Task brief | Print the line containing "At what coordinates" and all lines after it, unchanged, through the end of the data. Leave the pictures out.

.....

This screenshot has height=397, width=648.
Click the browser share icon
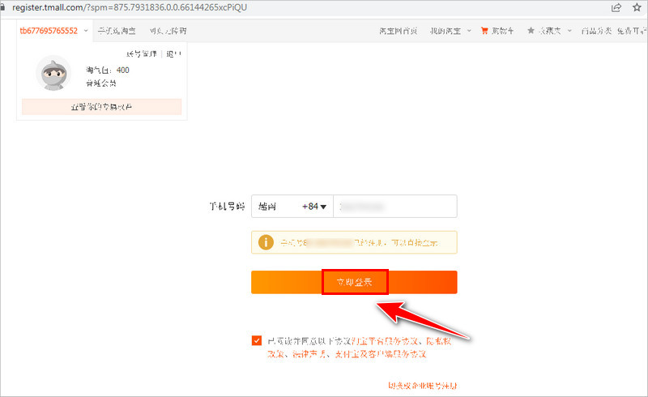[x=616, y=7]
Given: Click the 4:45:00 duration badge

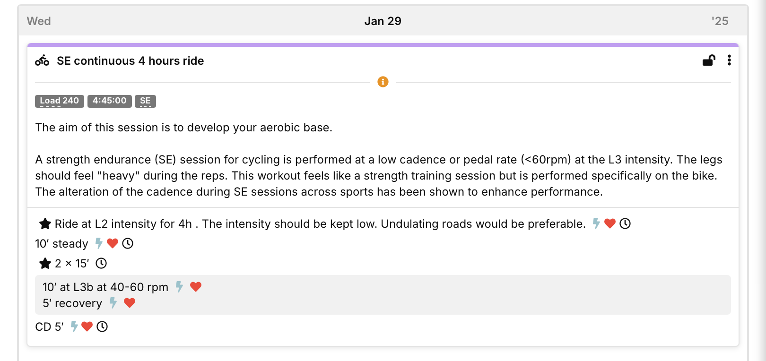Looking at the screenshot, I should click(x=110, y=101).
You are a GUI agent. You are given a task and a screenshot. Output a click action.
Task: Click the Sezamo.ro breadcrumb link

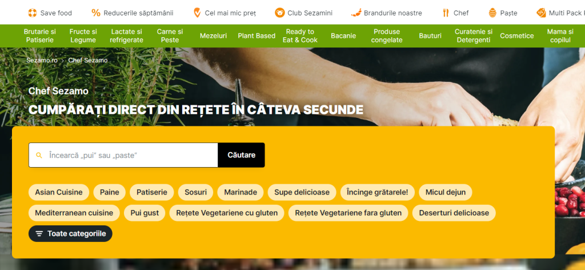click(42, 60)
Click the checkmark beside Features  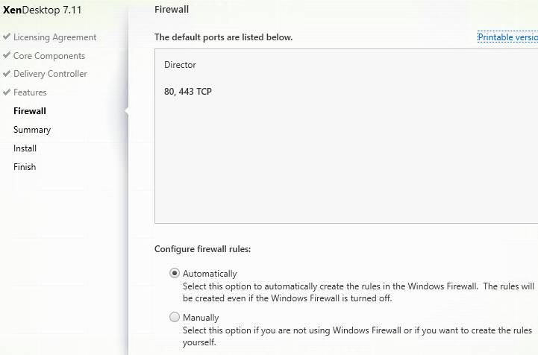click(7, 92)
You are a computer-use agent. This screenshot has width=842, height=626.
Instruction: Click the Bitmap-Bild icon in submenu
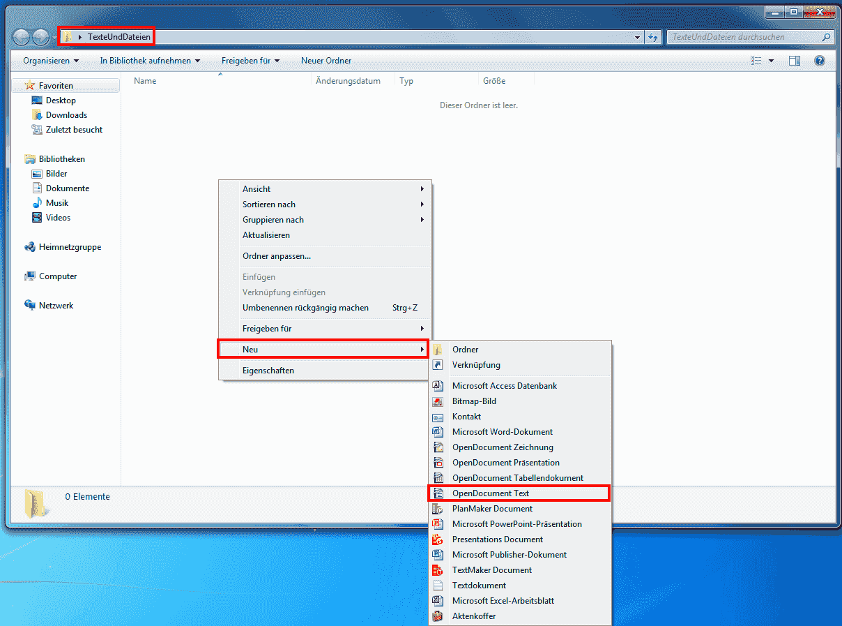pos(438,401)
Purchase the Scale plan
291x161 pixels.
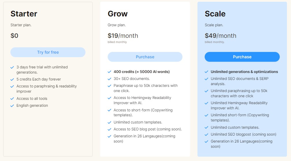click(x=242, y=57)
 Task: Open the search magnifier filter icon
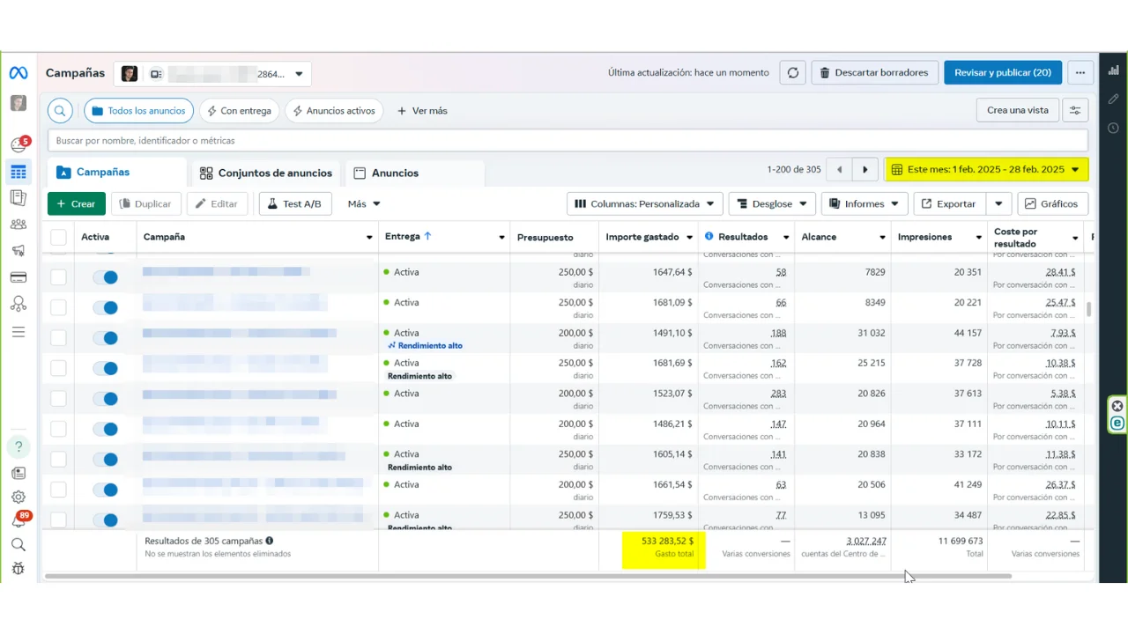60,111
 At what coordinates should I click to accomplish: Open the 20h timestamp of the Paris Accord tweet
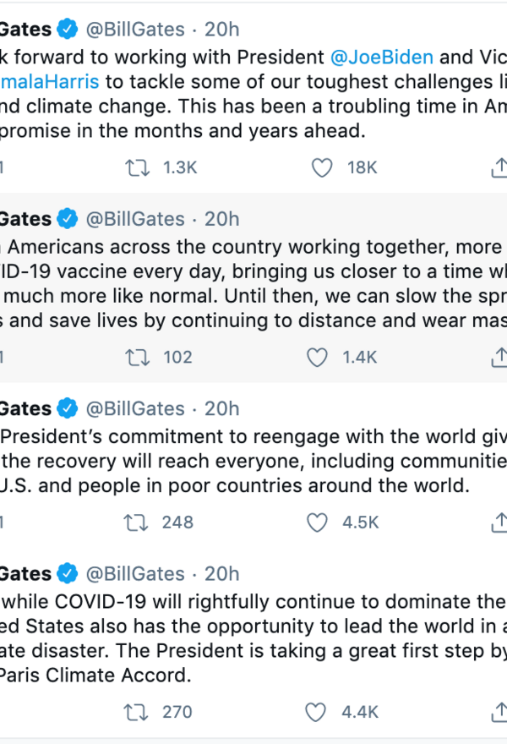[222, 574]
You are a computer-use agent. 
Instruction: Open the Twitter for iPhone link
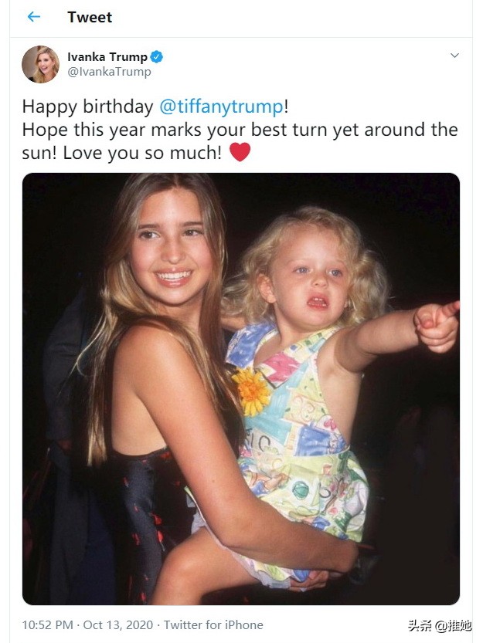pos(213,625)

.....

Your solution |
 At what coordinates should I click to accomplish: Open the 20h timestamp of the Paris Accord tweet
[222, 574]
You are a computer-use agent. 
Instruction: Open the Twitter for iPhone link
pos(213,625)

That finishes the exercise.